START Data supplied
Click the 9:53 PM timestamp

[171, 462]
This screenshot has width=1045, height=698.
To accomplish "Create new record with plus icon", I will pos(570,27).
END Data supplied
START Data supplied
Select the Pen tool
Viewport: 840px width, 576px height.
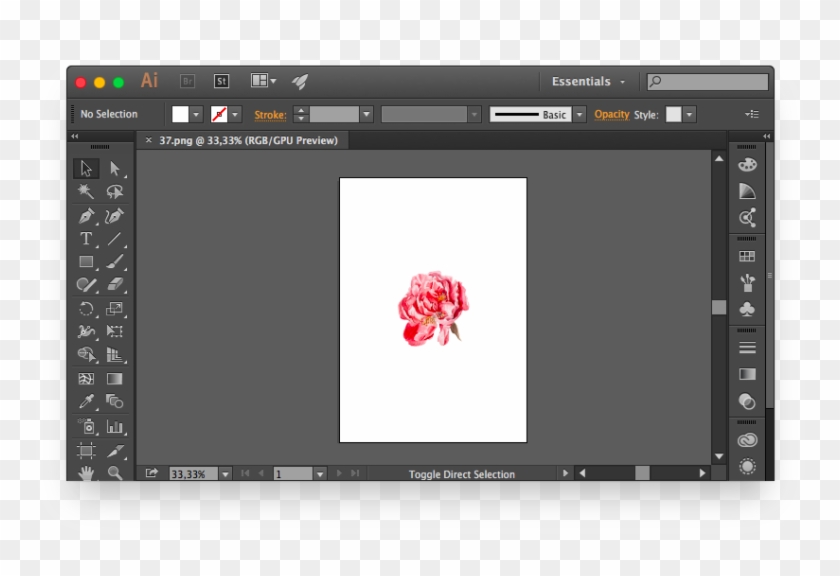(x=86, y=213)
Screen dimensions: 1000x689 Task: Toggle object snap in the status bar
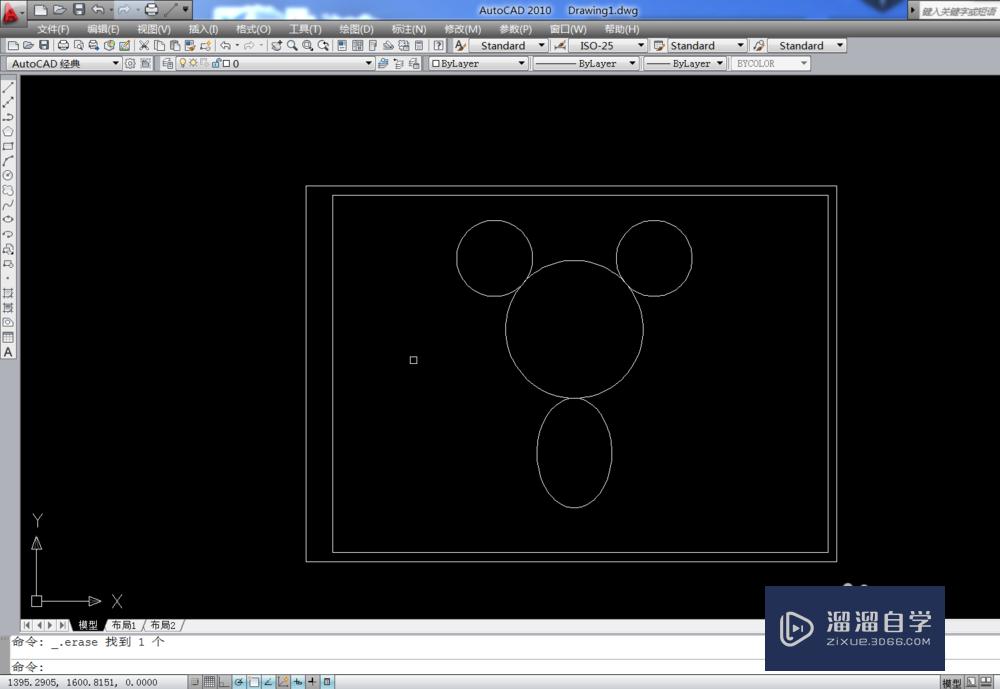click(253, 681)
END Data supplied
START Data supplied
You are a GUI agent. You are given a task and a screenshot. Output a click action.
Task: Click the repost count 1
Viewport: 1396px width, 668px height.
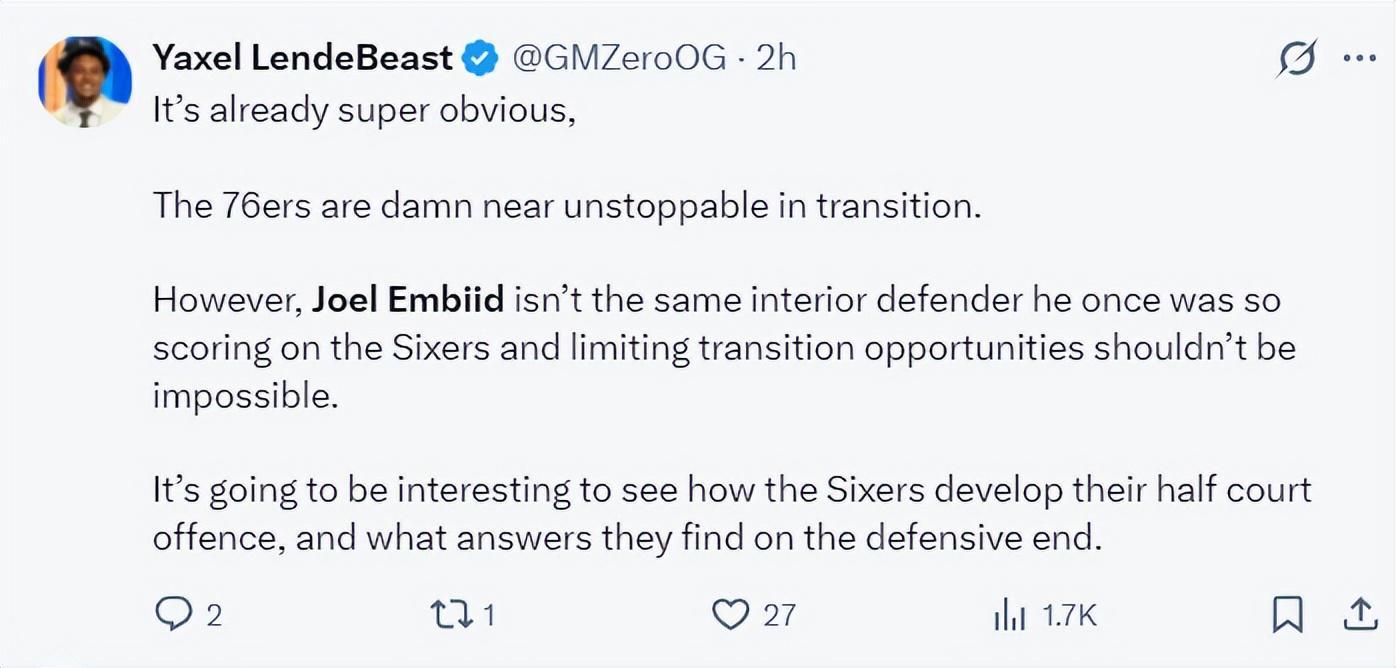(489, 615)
END Data supplied
[Task] Looking at the entries above, say how many lines contain the word "screenshot". Nothing but the number is needed.

[Response for this exercise] 2